On the other side there is the world of those who aspire to a future of solidarity and respect for nature. In this case, they were symbolized by the indigenous peoples of the Amazon, but they can also be found in similar struggles around the world, confronting other governments who are also at the service of the economic interests of big corporations. To mention just a few examples, we could point to the current struggle in Southeast Asian countries to defend the Mekong River – which provides sustenance for millions of people – from destruction by giant hydroelectric dams; the struggle of the peoples of Africa against oil drilling and logging; the struggle of the tribal peoples of India to protect their forests from mining; and far too many others.

In this confrontation, the hypocrisy of those striving to impose the destructive model is seemingly unbounded. In the case of Peru, President Alan García, the same man who now wants to open up the Amazon to extractive industries, declared just over a year ago that he wanted “to prevent this basic wealth that God has given us from being degraded by the works of man, by the incompetence of those who work the land or exploit it economically, and that is why we created this Ministry of the Environment.”

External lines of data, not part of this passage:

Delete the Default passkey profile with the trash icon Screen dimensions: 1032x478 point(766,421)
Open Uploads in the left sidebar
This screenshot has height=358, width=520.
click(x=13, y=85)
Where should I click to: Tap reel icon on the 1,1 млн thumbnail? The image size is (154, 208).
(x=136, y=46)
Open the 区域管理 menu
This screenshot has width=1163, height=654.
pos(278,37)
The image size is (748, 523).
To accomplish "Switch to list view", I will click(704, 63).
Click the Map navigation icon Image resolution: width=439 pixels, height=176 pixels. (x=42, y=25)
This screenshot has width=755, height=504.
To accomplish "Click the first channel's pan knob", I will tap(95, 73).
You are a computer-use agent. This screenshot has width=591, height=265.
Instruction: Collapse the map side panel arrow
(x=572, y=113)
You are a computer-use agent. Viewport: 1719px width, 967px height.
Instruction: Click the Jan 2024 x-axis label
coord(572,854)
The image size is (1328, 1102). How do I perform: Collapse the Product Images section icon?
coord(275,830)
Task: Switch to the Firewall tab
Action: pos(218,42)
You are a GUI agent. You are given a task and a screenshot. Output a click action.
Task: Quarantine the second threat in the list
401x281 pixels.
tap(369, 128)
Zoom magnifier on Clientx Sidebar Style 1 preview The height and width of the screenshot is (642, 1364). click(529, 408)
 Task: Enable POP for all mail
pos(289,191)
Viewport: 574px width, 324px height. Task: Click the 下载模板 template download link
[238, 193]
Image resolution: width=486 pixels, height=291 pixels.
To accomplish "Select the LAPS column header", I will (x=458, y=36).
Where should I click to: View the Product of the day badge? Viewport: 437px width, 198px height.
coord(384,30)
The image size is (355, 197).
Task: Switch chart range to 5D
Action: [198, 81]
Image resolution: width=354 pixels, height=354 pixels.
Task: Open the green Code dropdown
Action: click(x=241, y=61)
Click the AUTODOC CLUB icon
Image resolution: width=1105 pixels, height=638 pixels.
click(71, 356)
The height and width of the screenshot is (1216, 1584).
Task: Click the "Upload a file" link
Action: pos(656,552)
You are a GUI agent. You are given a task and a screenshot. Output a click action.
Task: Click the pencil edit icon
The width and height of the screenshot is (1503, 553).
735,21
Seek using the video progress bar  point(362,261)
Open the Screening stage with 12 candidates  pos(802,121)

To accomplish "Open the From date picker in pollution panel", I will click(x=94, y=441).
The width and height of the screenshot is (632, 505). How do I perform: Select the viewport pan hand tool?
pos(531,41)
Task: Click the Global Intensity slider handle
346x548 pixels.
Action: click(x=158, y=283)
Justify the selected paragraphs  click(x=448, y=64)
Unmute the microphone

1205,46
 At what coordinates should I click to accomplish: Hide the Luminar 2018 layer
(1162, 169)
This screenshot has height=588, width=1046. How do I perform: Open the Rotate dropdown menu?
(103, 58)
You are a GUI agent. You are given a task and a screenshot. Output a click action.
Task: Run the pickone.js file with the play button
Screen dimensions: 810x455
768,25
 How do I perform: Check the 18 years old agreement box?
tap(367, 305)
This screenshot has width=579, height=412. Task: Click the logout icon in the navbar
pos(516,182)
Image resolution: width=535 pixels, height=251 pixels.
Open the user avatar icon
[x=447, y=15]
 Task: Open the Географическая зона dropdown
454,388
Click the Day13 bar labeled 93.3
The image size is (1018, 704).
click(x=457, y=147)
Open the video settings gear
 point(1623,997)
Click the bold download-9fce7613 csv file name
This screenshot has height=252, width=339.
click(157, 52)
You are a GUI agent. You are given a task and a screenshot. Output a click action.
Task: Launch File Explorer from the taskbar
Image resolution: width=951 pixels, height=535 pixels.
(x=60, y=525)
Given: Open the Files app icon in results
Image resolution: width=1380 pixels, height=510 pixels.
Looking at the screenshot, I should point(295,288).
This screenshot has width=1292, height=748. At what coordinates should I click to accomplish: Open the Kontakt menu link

This kind of government hypocrisy is blatantly evident all around the world, especially with regard to climate change. During an endless international process that began in 1992, the governments of the world agreed that climate change is the worst threat facing humankind. They also agreed that the two main causes of climate change are greenhouse gas emissions created by the use of fossil fuels and deforestation. Finally, they agreed that something must be done about it. And after signing the corresponding agreements and flying back to their countries, they have done everything in their power to promote oil drilling and/or deforestation.

Without needing to create ministries of the environment or participate in international processes to combat climate change, peoples around the world are taking action to defend the environment and climate from the threats looming over them. In almost all cases, their actions are criminalized or reppressed – in both the South and the North – by those who should be encouraging and supporting them: their governments.

In the now symbolic case of Peru, the peoples of the Amazon – with the support of thousands of citizens around the world – have won an important battle in this clash between two worlds. Obviously, no one believes that this is the end of the struggle. But it is a victory that provides hope for many other peoples fighting for similar goals, and ultimately for the whole world, because the final outcome of this confrontation between two worlds will determine the fate of all of humanity.